The fancy dress is part of Short's way of teaching stylistics, a difficult subject in English language and literature.

"My main specialism is stylistic analysis, where I try to understand how readers get from the words on the page to their understanding of texts and how texts affect them.

"The approach is analytical and I have always had to work hard to capture and keep student interest. This led to a 'teaching-and-learning-can-be-fun' strategy to get students hooked on the more intellectual aspects of the work."

The Heineken Fairy makes a point but also sets the scene for the rest of the course at Lancaster University, where Short has studied and taught for 30 years.

Lancaster has one of the biggest linguistics department in Britain, with 60 or 70 students on the stylistics course. "My interest is in the interface between linguistic study and literary study and I don't think there is anywhere better in the world to do it. My colleagues in this area are very good, we get on very well," he says.

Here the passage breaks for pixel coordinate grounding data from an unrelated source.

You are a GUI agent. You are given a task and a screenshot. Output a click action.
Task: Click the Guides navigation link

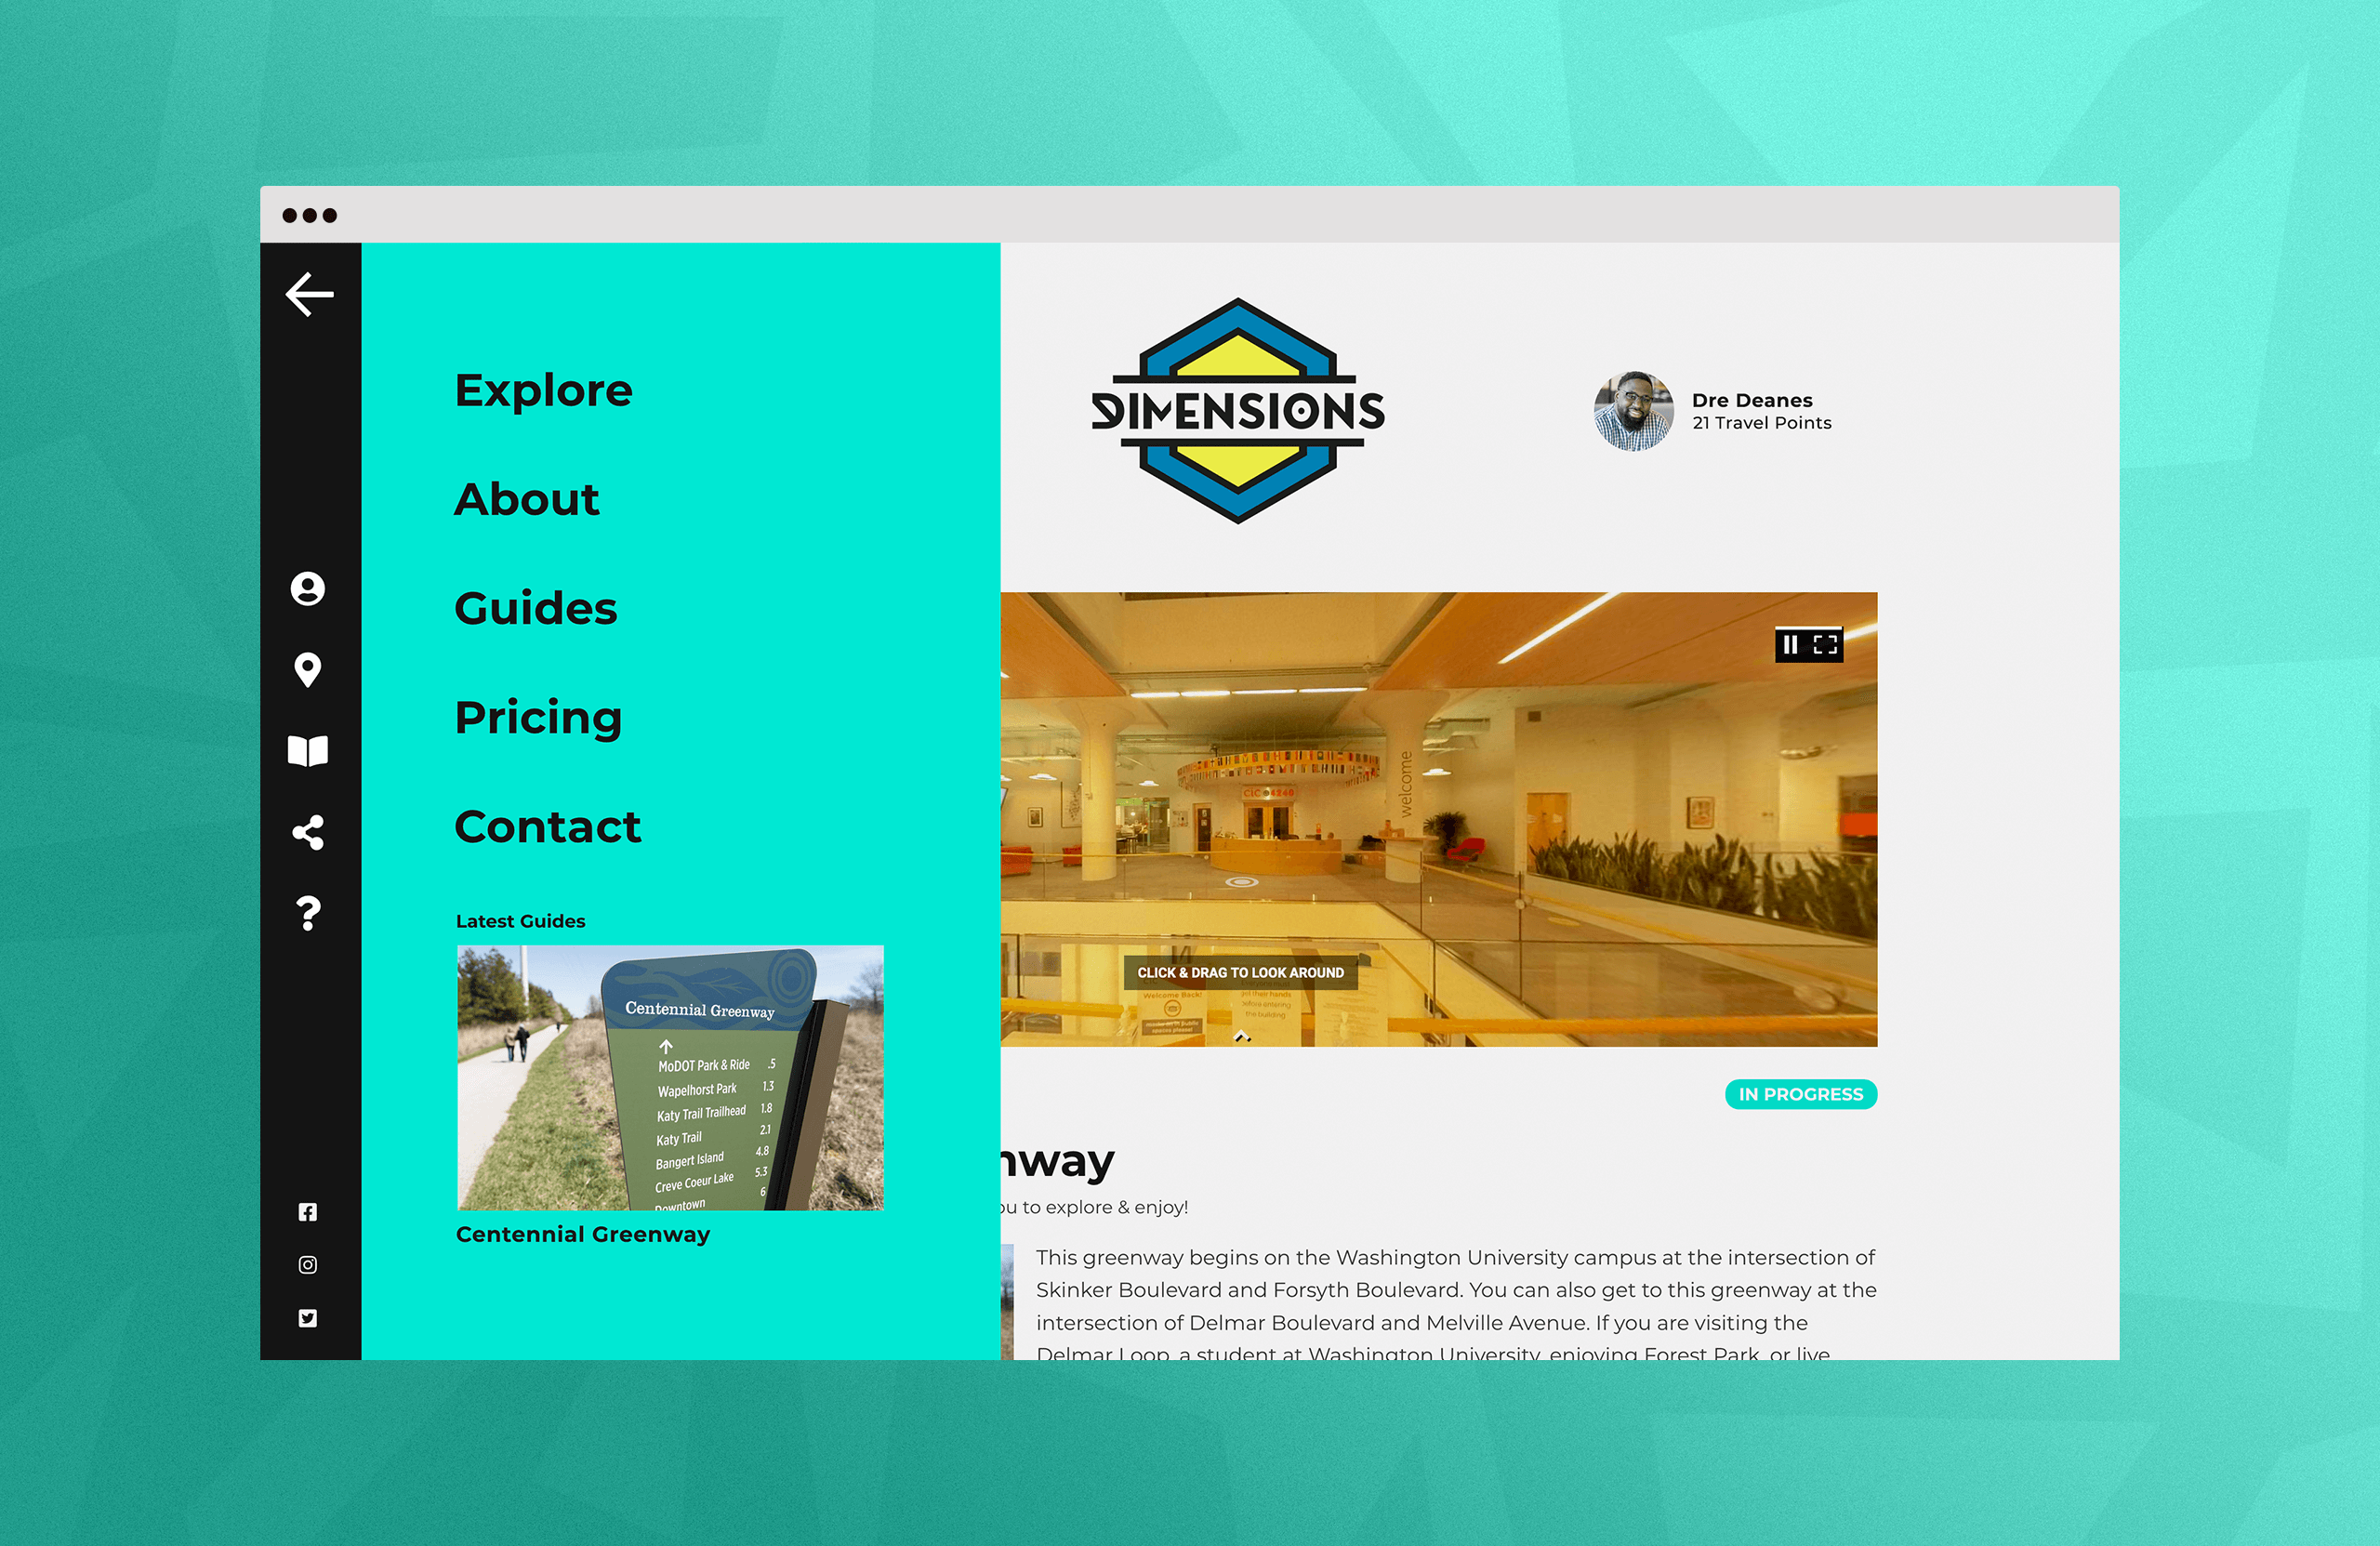click(537, 607)
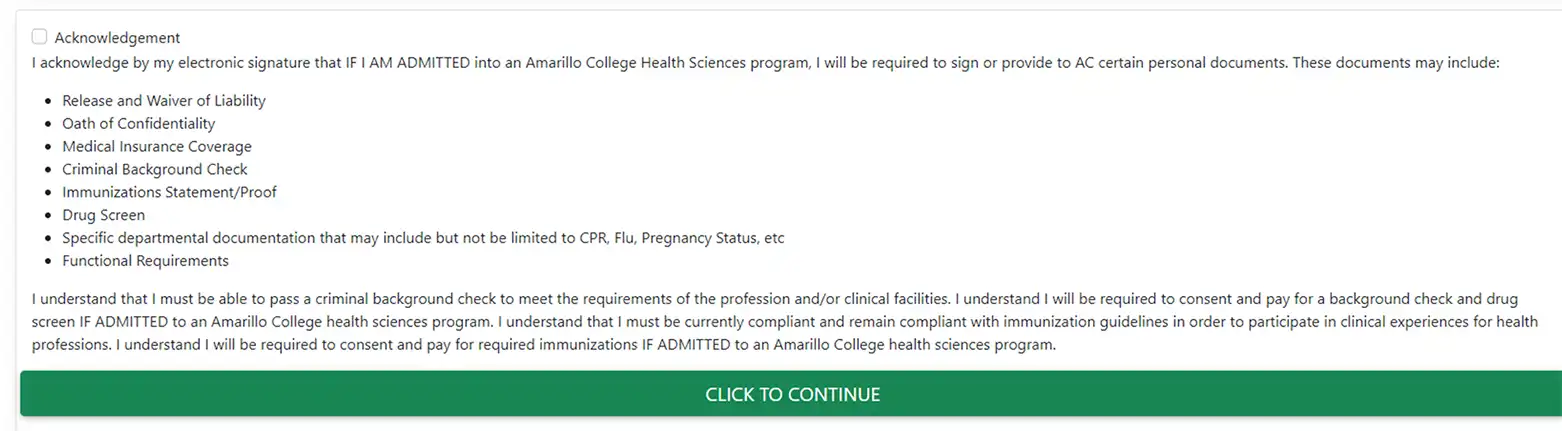Click the Drug Screen list item
The height and width of the screenshot is (431, 1562).
(103, 215)
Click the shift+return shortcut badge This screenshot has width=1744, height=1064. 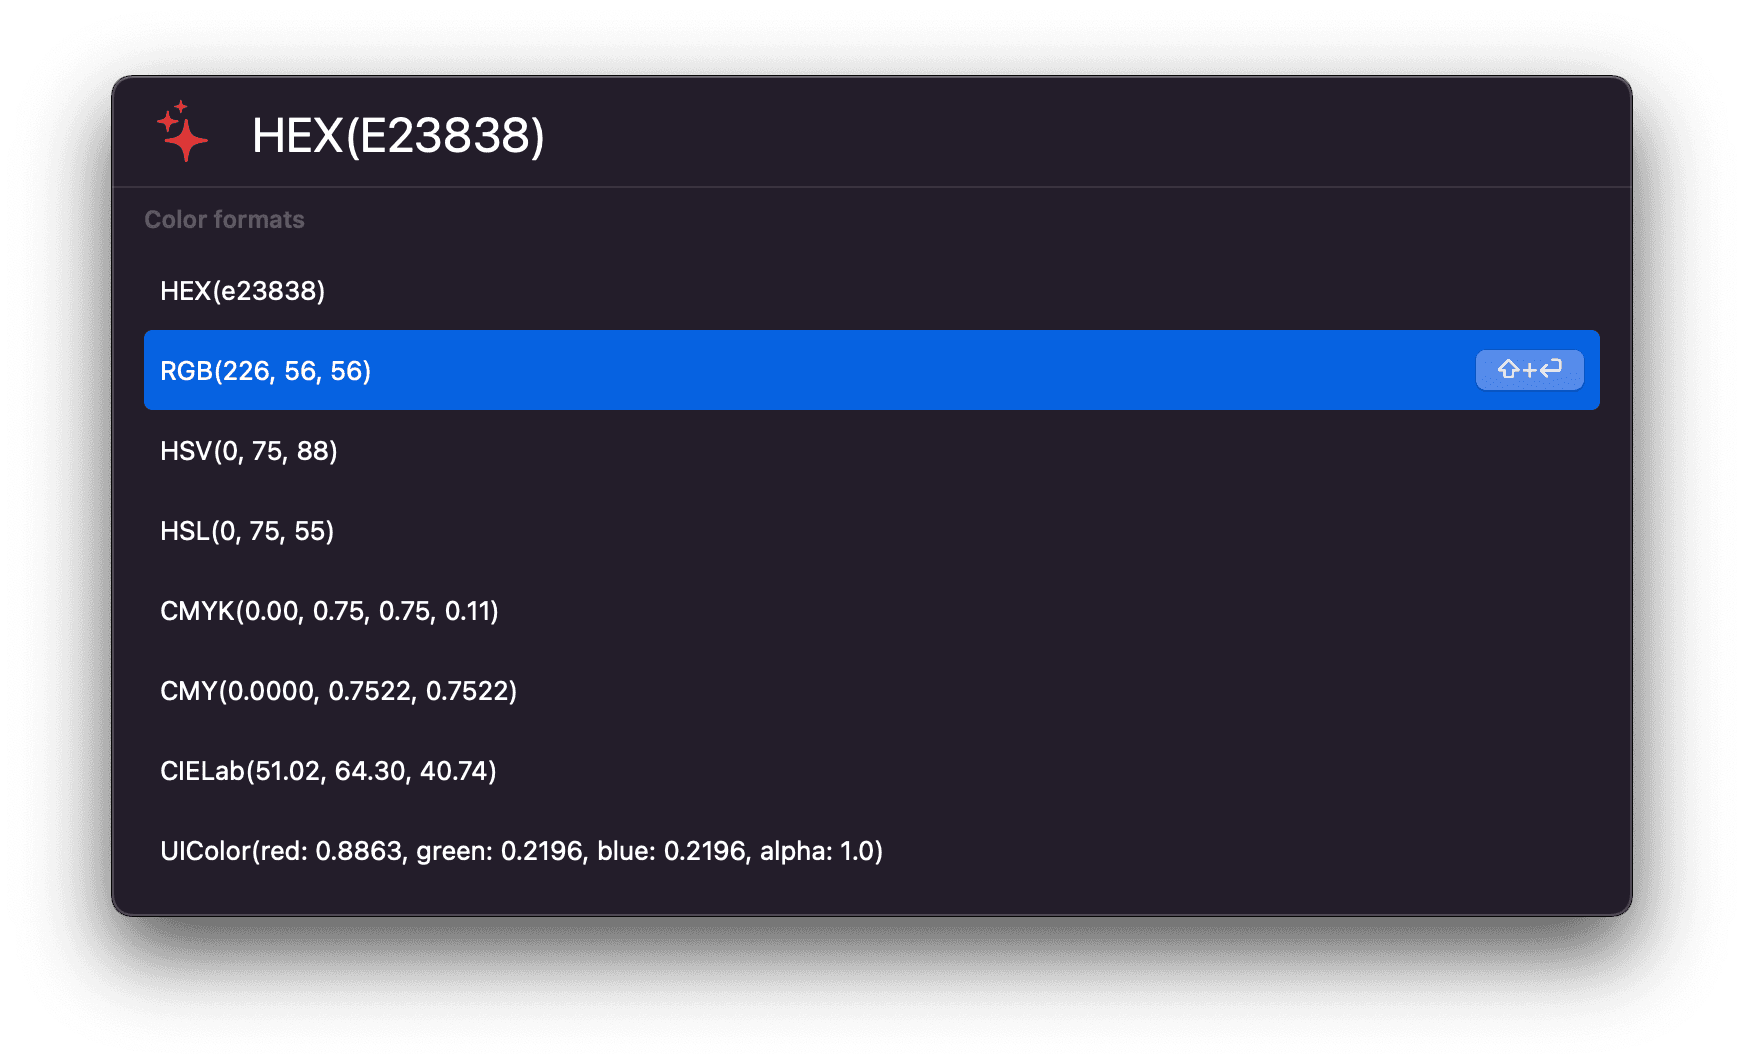pos(1529,370)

Although Short expects students to work hard, study does not have to be dull, he says.

The same fun theory applies to his latest project. Short was one of the first batch of 20 lecturers to win a £50,000 fellowship from the Institute for Learning and Teaching last year and he is using the money on a project to harness technology for his work.

Short was already videoing lectures and workshops and making them available in the department to students to "revisit" or catch up if they had been ill. He was also experimenting with email discussion groups.

Now, with research assistant Dawn Archer, whom the award has helped him employ, he is creating a web version of the stylistics course, which, if successful, he hopes will be available free to all worldwide, copyrights permitting.

The web course is having a pilot run at Lancaster from January to March 2002 and the 2002-03 academic year, when it is expected that other universities at home and abroad will replicate the experiment and report on results.

"The experiment cannot be an entirely clean one as there are lots of variables but the idea of replicating it elsewhere at least allows us to see the similarities," Short says. "I want to have one group of students at Lancaster doing it in lecture-seminar format and the other students volunteering to do it in web-based format, so that we can then see which they like best and which they appear to do best on."

The reactions of the student groups will be compared using questionnaires, interviews and focus group meetings at the beginning, middle and end of the course.

Short says that when he first began looking at using the web for stylistics teaching and learning, "I found most of the stuff I came across was just great chunks of text dumped on the computer. People tended to put their lecture notes on screen, which seemed pretty uninventive.

"Because I've got an all-singing and all-dancing lecture-seminar course, somehow or other I've got to have the equivalent to that on the web, otherwise I am not comparing like with like when I carry out the experiment."

Eventually the web course will involve a range of interactive tasks, animated graphics and "click-ons", such as links to relevant parts of texts or paintings, voice recordings of extracts that are being subjected to phonetic and rhythmic analysis and video clips of dramatic extracts and lecture clips.

Short hopes it will be possible for students to learn in more detail about a particular stylistic, linguistic or psychological theory or analytical skill.

"Students can do practice analyses at different stages, mark themselves and then tell the computer how well they think they have done and what mark they deserve. The computer will give them back a relevant piece of work marked to that level," says Short.

"I hope the material will be of relevance to all in the humanities and social sciences and those teaching advanced English abroad who are interested in developing web-based learning packages, particularly those wishing to develop students' analytical skills," he adds.

"The difficulty is that you can be a bit more Heath Robinson in a lecture and get away with it more than you can on a computer screen, so that's something we are thinking about. What we don't want is screeds of reading and nothing else."

And then where is the Heineken Fairy?

"Oh, I think she only has to wave her magic wand and she'll be in cyberspace. But I'm not so sure about virtual beer."